▶ [WHAT TO DO]: Among the entries below, one line contains "The image size is (1568, 740)." and another contains "Check the Headers category checkbox". Transcribe those two lines and every line between them, exactly.
■ ■ ■
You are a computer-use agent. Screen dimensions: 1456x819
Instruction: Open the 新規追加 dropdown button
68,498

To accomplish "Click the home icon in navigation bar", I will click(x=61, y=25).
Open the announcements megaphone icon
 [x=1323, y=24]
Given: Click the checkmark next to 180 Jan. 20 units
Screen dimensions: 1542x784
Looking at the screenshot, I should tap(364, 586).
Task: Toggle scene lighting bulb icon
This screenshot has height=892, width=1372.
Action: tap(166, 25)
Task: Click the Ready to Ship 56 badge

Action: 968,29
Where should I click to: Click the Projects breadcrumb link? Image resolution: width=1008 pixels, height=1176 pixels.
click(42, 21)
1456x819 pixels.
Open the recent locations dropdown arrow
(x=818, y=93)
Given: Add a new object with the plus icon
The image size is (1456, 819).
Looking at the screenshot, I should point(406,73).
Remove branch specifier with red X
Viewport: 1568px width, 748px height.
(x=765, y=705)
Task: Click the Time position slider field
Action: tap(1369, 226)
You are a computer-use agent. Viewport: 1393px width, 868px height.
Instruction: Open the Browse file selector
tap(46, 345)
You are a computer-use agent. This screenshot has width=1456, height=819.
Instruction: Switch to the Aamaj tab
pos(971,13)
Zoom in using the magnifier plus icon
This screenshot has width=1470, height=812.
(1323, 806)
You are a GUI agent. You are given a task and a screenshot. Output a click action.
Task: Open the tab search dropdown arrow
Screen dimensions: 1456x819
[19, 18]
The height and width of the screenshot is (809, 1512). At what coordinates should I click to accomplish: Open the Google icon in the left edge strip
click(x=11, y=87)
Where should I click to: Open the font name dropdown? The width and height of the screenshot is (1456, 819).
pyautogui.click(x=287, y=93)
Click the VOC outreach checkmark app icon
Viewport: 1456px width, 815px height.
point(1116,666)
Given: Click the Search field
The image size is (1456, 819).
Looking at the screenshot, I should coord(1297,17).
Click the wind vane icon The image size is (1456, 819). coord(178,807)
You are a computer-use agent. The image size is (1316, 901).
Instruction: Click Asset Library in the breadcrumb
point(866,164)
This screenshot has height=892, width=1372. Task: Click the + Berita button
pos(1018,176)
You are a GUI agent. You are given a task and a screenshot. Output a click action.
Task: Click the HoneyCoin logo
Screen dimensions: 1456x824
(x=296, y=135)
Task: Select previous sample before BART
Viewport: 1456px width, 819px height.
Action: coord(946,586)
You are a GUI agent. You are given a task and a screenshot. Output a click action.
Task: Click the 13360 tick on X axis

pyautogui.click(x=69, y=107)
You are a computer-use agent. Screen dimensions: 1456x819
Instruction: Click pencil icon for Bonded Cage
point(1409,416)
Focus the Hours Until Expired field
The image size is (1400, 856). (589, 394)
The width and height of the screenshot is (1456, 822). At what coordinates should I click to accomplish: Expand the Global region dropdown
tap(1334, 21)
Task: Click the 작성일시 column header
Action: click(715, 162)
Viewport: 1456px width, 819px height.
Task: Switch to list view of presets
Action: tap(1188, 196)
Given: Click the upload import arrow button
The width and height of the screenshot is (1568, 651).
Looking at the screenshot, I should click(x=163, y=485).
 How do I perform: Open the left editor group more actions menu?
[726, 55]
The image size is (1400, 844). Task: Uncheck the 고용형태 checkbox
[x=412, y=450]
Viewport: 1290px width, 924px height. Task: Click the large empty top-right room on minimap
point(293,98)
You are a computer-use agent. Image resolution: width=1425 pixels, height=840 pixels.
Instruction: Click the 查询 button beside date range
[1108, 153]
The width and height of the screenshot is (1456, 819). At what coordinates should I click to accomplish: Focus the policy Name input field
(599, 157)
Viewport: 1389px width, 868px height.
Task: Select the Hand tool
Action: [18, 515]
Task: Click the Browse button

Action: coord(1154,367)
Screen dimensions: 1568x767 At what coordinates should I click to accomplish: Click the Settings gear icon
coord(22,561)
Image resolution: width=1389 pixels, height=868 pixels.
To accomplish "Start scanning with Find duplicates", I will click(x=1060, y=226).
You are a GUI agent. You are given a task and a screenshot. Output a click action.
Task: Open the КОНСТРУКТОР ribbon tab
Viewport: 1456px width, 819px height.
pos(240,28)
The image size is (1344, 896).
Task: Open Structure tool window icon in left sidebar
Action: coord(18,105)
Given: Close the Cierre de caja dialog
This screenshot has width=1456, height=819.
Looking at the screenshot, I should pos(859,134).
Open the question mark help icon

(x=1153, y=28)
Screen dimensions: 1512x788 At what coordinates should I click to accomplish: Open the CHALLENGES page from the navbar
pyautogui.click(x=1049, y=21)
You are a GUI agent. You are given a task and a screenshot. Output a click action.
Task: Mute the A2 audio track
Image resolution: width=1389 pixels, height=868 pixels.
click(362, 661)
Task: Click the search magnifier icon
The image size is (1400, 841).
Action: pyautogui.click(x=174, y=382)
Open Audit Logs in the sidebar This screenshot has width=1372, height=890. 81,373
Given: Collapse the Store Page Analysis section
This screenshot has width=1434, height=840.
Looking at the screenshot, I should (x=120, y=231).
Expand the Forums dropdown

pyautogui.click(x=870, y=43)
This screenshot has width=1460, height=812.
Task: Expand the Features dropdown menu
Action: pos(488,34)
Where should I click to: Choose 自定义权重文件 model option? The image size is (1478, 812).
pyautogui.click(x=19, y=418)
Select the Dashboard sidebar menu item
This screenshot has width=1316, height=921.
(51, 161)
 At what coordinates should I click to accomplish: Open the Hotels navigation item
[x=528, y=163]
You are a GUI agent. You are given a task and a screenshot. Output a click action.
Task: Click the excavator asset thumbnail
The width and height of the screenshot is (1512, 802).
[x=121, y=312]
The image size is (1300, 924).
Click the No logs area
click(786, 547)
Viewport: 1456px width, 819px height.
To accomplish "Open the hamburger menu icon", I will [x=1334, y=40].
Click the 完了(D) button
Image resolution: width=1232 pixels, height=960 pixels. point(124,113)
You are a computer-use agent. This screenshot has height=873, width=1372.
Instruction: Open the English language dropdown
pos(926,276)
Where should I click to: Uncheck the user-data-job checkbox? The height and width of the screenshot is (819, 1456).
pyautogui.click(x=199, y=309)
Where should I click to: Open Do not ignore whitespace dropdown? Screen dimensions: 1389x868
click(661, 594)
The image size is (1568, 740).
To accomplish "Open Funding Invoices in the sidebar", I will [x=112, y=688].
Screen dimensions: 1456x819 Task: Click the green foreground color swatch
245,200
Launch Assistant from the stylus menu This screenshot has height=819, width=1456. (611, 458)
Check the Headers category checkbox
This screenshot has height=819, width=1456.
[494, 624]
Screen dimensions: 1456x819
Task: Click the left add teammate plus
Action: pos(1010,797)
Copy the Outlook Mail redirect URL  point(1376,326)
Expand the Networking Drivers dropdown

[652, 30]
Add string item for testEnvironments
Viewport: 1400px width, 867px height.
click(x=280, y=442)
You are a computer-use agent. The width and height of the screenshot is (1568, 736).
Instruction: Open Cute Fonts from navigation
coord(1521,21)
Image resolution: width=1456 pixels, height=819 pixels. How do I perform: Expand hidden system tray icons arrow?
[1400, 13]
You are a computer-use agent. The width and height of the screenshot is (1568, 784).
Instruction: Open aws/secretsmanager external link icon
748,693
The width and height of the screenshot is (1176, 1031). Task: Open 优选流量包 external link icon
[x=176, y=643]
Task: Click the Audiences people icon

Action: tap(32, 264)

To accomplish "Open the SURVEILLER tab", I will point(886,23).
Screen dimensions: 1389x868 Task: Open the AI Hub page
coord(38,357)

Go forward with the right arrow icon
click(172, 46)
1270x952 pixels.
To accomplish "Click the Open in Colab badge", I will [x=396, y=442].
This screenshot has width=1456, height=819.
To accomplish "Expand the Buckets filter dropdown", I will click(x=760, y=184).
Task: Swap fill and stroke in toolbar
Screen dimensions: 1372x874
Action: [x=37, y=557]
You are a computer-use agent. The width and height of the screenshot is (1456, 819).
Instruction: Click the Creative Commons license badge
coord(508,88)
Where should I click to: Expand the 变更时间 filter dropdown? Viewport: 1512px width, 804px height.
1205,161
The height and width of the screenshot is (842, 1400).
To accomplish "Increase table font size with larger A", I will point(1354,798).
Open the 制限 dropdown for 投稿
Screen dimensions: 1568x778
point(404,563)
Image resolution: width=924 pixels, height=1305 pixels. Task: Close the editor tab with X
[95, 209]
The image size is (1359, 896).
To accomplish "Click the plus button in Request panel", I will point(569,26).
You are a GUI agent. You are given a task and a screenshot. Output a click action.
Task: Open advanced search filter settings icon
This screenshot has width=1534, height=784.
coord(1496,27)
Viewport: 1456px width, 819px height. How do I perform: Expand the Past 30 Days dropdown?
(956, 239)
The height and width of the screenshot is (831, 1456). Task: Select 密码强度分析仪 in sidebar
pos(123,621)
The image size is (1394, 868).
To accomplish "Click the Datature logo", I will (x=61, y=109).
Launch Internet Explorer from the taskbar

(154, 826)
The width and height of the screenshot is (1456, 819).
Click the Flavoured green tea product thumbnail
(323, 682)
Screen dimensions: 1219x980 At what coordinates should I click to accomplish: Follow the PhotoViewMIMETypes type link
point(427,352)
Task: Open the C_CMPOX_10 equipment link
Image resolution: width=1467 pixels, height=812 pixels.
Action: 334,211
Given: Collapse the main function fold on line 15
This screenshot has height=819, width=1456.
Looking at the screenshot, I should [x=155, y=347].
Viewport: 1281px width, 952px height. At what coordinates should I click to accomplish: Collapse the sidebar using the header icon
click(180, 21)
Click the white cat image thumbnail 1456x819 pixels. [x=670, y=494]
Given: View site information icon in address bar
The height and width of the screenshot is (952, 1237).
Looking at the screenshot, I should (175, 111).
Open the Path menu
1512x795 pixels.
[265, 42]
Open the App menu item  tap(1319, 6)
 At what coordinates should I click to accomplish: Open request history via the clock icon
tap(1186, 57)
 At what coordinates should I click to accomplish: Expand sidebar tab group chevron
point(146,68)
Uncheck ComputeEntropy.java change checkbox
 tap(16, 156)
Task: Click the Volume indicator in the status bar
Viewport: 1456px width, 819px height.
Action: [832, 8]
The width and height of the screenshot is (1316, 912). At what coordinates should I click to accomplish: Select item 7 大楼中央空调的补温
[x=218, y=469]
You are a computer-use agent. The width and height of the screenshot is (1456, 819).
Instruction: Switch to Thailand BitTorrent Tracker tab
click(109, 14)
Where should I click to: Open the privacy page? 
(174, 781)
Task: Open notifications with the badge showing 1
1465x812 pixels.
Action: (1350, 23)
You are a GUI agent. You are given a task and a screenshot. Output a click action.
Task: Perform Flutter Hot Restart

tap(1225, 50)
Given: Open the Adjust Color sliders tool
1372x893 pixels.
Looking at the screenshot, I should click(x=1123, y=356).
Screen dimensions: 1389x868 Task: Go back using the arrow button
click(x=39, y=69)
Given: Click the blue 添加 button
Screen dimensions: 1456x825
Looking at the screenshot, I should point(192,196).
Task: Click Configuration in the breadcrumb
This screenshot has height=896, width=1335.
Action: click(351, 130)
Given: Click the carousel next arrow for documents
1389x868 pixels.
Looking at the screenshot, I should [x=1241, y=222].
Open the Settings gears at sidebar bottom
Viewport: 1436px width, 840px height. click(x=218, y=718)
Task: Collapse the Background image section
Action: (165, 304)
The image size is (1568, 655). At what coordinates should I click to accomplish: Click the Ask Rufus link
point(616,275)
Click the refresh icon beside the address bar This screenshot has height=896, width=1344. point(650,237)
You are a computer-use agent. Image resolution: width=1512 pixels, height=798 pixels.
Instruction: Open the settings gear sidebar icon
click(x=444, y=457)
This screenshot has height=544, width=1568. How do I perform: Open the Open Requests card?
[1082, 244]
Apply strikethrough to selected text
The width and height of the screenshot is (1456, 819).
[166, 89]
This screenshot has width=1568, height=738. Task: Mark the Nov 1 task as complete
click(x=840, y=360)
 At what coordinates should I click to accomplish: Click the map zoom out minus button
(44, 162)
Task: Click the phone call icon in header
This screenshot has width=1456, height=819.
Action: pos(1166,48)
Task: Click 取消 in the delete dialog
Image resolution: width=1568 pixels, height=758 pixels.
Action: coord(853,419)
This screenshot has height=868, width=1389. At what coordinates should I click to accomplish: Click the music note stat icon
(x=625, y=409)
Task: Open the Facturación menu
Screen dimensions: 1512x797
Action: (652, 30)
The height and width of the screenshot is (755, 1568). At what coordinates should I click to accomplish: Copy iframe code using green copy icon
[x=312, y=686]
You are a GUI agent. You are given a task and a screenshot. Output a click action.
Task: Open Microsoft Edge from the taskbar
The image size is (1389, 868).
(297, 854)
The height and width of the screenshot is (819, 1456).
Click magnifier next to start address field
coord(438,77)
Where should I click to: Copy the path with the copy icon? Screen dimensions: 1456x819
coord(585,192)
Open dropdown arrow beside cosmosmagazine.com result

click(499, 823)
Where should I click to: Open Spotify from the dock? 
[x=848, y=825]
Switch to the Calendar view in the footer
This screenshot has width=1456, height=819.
■ ■ ■
▶ [THE ANSWER]:
The image size is (1568, 740).
To accomplish "Open Funding Invoices in the sidebar", I will [x=112, y=688].
Screen dimensions: 1456x819 Task: Click the green foreground color swatch
245,200
Launch Assistant from the stylus menu This screenshot has height=819, width=1456. (611, 458)
Check the Headers category checkbox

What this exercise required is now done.